At its heart, The Last Tinker is a puzzle game. One of the earliest moments in the game involves an interaction with a mushroom character who has a variety of uses that expand as the game goes on. The mushroom can be led around by whistling–a mechanic that is problematic. The range at which he will respond to the whistle is short, meaning players will need to stay close. The whistling sound can be a little grating, especially since it must be pressed frequently.
Puzzles surrounding the mushroom involve blowing up obstacles, navigating him through pipes, and even riding on his back. The puzzles are where this game shines, though they can sometimes be frustrating to solve.
The Last Tinker is a pretty game full of vibrant colors and cartoon-like visuals. All of the inhabitants of the City of Colors look like they could have been ripped from a Saturday morning cartoon. The world is inhabited by lizards, bears, turtles, and for some reason, a single monkey.

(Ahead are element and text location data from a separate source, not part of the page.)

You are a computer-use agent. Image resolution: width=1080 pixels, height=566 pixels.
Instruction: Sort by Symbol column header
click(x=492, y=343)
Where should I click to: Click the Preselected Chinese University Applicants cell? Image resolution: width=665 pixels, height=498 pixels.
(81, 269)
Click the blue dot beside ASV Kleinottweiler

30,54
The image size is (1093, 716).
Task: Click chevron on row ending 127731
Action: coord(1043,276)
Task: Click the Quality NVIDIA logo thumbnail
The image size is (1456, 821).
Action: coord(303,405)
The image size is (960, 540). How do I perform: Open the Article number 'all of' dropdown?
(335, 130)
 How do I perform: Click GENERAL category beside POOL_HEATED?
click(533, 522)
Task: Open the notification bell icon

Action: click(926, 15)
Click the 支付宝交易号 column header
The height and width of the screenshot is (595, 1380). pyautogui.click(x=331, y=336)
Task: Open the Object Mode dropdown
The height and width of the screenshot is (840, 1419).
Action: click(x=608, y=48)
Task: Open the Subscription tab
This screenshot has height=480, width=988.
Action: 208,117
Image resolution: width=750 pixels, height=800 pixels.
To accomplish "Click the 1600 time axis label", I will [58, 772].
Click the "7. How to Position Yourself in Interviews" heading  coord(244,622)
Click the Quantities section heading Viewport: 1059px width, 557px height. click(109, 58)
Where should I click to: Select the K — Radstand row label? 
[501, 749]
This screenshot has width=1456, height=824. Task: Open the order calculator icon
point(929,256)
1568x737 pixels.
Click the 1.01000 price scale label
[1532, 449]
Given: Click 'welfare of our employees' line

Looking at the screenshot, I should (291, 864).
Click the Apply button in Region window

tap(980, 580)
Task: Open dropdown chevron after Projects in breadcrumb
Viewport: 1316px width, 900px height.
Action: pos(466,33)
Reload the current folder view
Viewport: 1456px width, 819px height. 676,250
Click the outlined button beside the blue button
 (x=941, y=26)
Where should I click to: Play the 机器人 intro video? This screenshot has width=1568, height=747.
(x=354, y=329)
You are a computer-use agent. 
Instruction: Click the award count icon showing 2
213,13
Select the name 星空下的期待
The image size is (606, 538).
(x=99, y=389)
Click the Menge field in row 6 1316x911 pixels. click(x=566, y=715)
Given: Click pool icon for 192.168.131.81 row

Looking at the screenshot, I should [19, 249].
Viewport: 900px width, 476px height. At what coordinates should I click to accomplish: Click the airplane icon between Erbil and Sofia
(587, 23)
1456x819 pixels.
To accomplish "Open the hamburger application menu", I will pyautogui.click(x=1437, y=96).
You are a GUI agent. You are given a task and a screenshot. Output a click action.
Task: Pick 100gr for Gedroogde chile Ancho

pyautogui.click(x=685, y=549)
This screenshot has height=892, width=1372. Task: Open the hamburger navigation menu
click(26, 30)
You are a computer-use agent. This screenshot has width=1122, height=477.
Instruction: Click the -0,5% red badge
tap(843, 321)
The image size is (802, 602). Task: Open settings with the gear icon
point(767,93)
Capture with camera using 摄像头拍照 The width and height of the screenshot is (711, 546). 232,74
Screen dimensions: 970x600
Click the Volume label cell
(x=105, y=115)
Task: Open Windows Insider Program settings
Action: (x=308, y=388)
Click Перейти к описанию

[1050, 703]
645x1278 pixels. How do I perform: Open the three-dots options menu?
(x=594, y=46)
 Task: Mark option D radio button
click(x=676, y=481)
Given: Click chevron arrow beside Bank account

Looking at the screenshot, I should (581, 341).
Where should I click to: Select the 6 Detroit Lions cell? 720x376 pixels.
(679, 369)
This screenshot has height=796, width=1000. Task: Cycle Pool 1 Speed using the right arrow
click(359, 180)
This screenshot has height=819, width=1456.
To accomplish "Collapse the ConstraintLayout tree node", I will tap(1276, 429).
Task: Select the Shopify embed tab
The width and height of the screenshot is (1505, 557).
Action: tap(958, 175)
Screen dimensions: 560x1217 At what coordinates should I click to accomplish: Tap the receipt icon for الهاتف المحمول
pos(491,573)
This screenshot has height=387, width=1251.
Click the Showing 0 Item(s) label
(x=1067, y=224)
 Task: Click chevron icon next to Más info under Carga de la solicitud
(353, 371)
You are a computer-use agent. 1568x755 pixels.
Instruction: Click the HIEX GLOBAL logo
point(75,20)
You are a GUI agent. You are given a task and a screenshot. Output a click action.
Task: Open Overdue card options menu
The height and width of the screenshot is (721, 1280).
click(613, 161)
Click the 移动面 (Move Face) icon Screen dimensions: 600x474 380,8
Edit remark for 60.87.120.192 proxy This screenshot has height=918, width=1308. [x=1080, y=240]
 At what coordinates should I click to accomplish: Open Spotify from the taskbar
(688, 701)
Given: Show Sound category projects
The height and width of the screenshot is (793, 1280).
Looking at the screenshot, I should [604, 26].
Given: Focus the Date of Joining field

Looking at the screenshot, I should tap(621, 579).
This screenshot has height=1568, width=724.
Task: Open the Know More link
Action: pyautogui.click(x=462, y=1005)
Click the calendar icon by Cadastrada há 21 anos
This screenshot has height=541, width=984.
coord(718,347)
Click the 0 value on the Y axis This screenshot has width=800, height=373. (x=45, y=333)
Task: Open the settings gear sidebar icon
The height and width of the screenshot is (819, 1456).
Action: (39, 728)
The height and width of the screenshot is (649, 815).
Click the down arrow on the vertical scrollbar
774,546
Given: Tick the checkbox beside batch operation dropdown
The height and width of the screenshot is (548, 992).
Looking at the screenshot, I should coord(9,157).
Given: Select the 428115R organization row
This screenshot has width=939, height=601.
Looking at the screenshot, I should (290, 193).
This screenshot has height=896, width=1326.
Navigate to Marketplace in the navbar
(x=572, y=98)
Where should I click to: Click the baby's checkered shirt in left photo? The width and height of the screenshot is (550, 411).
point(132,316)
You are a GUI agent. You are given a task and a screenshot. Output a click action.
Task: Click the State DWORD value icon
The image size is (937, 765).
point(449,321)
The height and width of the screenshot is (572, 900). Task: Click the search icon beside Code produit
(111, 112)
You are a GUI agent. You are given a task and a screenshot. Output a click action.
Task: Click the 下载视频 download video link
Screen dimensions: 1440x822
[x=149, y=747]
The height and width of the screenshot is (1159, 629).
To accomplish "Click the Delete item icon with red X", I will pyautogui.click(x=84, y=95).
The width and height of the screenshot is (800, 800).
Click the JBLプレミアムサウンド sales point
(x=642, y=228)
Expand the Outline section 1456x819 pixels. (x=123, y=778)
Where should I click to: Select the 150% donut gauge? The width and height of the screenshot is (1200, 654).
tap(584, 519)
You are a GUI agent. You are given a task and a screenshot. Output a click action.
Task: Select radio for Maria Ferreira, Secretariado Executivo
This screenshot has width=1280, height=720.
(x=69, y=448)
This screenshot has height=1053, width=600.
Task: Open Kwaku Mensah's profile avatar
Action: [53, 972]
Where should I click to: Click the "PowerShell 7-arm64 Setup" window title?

The city is divided into three sections: green, red and blue. Each section has slight differences but the only true discernable difference is the color. While the various environments are pretty to look at, there is nothing to distinguish any level apart from the next. It all starts to blur together, making it difficult to navigate. Thankfully, there is a guide system built into the game.
The Last Tinker attempts a papercraft visual style similar to games like Little Big Planet or Tearaway. There are cute touches such as the smiling face of the sun who–spoiler alert–you high five at one point. The visual style feels derivative and does little to stand on its own two feet. A game like The Last Tinker would have felt more at home a generation or two ago.
The soundtrack is appealing and doesn’t get in the way of the action. Background music does a good job setting the tone for the game. In fact, the music is where the game differentiates between levels. There is a distinctly French sound in the blue district that helps set it apart tonally.
There is no dialogue in the game apart from an initial narration to set up the story. Characters all speak in silly sounds as a speech bubble pops up to fill in the context. Sound effects for attacks and environmental interactivity is all very satisfying. Sound design is very well done and one of the few areas that stands out.
The Last Tinker is the story of a city that is divided by prejudice and must unite to fight a common foe. While that may sound like an engaging plot, it is far less exciting in practice. The tone is meant to be lighthearted throughout and it sticks to that. Koru is a monkey and he also happens to be the last tinker in the city of colors. What is a tinker, you may ask? That’s a question I’m still asking myself.
We are led to believe that a tinker has the power to build and fix things, though this aspect rarely comes up in gameplay. Instead, the tinker is much more involved with using the powers imbued to him by the color spirits.
Early on, Koru, assists the purple color spirit in a simple mission that turns out to be the city’s downfall. The purple spirit turns out to be evil and unleashes a white bleakness upon the world. Koru’s main quest after this is to unite the color spirits and the people of The City of Colors to defeat this bleakness. The story is divided into bite-sized chunks in between relatively innocuous side quests.
The story feels disjointed and the elements that make up this world are relatively nonsensical. As far as a game for children goes, I’m sure The Last Tinker could keep kids interested. But it does nothing to keep an older audience engaged.
The Last Tinker is a passable game for its target audience. It doesn’t take any risks with its genre and ends up feeling like a hodge-podge of elements from other puzzle/platformers. It stands out as a visually appealing game with an enjoyable soundtrack but in terms of gameplay, it is severely lacking.